Plaintiff contends that defendant's handling of the claim violated federal law dictating that Medicaid is always a payer of last resort and state law that prohibits designating Medicaid as primary for purposes of PIP. In that regard, Congress established the Medicaid Program, 42 U.S.C. §§ 1396 to 1396w-5, "for the purpose of providing federal financial assistance to States that choose to reimburse certain costs of medical treatment for needy persons." Harris v. McRae, 448 U.S. 297, 301 (1980). "Congress, in crafting the Medicaid legislation, intended that Medicaid be a 'payer of last resort.'" Ark. Dept. of Health and Human Servs. v. Ahlborn, 547 U.S. 268, 291 (2006).

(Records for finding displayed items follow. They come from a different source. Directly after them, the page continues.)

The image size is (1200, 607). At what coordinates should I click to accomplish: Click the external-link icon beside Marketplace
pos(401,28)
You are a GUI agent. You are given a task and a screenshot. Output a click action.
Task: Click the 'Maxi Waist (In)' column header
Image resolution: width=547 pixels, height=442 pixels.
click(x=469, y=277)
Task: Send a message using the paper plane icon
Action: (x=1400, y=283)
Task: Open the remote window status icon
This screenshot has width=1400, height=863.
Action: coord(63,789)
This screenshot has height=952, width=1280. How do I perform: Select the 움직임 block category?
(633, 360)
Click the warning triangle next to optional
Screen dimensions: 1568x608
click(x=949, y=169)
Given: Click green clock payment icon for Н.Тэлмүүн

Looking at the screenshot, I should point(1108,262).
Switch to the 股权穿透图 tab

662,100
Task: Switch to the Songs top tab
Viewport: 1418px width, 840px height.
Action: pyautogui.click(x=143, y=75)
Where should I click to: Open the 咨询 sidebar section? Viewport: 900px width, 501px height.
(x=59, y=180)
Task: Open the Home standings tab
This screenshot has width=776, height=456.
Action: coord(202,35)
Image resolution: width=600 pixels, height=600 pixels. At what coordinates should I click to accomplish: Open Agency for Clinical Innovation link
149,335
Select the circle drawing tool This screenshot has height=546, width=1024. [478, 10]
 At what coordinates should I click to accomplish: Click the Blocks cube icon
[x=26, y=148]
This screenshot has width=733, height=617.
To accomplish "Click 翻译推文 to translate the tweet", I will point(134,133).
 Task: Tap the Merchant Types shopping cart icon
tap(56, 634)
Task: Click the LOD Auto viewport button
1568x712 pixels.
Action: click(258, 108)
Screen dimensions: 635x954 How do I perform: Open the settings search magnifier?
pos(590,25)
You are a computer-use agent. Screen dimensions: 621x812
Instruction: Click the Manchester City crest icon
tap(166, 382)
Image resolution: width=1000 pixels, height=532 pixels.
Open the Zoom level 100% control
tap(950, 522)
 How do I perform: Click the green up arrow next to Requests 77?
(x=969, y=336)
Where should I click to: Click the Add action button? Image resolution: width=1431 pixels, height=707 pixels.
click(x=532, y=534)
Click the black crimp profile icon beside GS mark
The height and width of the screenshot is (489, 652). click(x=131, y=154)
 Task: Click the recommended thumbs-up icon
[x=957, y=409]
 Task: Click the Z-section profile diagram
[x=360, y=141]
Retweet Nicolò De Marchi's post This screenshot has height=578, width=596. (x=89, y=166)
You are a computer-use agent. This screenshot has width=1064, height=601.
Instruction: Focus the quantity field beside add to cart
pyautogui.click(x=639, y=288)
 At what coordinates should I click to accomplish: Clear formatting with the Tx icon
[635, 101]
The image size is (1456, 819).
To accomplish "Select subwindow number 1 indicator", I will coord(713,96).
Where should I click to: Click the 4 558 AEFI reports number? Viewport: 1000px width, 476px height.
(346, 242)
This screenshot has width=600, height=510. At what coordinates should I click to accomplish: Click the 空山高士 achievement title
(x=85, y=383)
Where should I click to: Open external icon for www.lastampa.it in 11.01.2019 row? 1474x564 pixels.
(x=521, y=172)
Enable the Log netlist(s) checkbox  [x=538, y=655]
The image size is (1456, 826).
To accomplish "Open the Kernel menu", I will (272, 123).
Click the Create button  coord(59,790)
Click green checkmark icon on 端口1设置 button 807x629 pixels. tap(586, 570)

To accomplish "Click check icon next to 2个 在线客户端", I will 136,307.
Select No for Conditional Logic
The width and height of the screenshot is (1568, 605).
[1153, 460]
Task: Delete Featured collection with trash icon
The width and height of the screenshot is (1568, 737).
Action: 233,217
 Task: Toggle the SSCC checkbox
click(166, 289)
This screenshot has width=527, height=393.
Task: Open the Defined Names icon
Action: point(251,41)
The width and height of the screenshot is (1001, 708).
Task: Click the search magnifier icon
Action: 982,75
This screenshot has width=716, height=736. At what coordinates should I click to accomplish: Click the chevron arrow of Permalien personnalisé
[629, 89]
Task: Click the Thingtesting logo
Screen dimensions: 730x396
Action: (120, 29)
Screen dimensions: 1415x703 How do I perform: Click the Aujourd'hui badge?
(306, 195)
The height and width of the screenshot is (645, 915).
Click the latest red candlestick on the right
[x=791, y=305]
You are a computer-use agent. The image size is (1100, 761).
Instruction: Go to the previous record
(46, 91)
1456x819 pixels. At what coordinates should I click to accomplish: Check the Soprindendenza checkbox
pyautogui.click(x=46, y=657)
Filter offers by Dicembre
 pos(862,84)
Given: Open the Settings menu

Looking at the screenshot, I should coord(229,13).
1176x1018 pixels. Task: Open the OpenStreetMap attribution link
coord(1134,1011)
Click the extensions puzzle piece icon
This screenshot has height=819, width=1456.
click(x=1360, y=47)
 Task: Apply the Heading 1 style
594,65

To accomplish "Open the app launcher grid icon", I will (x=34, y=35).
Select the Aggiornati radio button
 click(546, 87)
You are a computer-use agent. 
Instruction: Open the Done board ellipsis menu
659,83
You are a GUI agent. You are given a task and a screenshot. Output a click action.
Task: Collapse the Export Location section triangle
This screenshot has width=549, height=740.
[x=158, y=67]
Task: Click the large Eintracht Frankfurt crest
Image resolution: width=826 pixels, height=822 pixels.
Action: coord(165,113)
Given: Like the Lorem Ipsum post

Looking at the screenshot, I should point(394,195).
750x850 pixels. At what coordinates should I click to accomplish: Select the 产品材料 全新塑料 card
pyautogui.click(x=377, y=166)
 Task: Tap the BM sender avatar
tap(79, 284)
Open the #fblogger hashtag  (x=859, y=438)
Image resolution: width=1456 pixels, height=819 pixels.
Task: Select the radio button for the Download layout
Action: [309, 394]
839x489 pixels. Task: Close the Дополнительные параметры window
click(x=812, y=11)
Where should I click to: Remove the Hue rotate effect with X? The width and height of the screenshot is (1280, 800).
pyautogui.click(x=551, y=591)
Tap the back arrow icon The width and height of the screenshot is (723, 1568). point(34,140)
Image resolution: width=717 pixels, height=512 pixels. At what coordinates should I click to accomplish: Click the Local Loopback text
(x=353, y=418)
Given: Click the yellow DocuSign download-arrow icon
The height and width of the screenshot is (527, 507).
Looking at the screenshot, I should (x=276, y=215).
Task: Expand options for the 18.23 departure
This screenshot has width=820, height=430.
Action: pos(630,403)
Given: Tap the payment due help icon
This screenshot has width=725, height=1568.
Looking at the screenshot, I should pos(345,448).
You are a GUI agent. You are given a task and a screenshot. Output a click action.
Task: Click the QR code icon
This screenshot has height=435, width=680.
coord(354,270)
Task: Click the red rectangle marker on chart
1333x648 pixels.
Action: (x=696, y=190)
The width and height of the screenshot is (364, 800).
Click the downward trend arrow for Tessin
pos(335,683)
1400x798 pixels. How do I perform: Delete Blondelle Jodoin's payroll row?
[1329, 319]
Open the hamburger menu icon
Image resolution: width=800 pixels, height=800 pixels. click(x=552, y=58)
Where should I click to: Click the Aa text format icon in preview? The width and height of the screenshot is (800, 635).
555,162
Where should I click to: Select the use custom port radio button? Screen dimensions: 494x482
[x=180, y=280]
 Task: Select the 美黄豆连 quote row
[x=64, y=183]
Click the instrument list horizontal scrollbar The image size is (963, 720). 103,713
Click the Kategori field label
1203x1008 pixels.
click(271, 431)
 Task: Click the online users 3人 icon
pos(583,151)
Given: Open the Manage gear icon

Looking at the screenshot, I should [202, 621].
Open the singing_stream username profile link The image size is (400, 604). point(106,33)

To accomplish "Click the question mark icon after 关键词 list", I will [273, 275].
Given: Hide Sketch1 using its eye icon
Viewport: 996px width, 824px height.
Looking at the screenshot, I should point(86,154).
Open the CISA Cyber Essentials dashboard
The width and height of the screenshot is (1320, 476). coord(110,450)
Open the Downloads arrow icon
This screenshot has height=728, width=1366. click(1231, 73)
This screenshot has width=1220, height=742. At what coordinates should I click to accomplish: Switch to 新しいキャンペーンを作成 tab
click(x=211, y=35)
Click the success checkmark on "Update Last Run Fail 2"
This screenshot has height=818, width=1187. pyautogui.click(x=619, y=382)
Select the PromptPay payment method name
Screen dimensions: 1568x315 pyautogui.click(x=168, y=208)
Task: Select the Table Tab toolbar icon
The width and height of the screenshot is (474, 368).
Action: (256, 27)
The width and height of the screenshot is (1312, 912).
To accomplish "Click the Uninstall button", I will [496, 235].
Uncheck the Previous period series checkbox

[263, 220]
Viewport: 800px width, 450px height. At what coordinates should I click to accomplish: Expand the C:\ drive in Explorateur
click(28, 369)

Similarly, New Jersey's Medicaid program directs "that benefits provided [by the New Jersey Medical Assistance and Health Services Act] shall be the last resource benefits notwithstanding any provisions contained in contracts, wills, agreements or other instruments." N.J.S.A. 30:4D-2. As a result, the Department of Medical Assistance and Health Services (DMAHS), which administers the New Jersey Medicaid program, N.J.A.C. 10:49-1.1(a), promulgated N.J.A.C. 10:49-7.3, which states, in pertinent part:

(a) Third-party liability (TPL) exists when any person, institution, corporation, insurance company, health insurer, self-insured plan, group health plan as defined in section 607(1) of the Federal Employee Retirement and Income Security Act of 1974, 29 U.S.C. § 1167(1), service benefit plan, managed care organization or other prepaid health plan, pharmacy benefits manager, third-party administrator as defined in N.J.S.A. 17B:27B-1, absent parent, Medicare program, or any other public, private, or governmental entity or party is or may be liable in contract, agreement, tort, or otherwise by law or equity to pay all or part of the cost of medical assistance payable by the Medicaid or NJ FamilyCare program.
. . . .

(b) Medicaid and NJ Family Care benefits are last-payment benefits. All TPL, for example, health insurance, Medicare, CHAMPUS, prepaid health plans, workers' compensation, and auto insurance, shall, if available, be used first and to the fullest extent in meeting the cost of the medical needs of the Medicaid or NJ Family Care beneficiary, subject to the exceptions listed in (h) below. If, at the time the provider's claim is filed, either the existence of third-party liability cannot be established or third-party benefits are not available to pay the beneficiary's medical expenses at the time the provider's claim is filed, then the Division will pay the full amount allowed under its payment schedule and seek post-payment recovery in accordance with 42 CFR 433.139(c), (d)(2), and (d)(3).

[(Emphasis added).]

Although automobile insurers in New Jersey are permitted to offer applicants the option to designate their health insurance providers as the primary payer of PIP benefits, see N.J.S.A. 39:6A-4.3(d), those insured through Medicaid are not permitted to designate their Medicaid insurer as primary for PIP coverage. See N.J.A.C.11:3-14.5(a). Thus, "[a]s a matter of New Jersey law, . . . as between Medicaid and no-fault insurance, it is plain that no-fault is primary." Lusby By and Through Nichols v. Hitchner, 273 N.J. Super. 578, 585 (App. Div. 1994).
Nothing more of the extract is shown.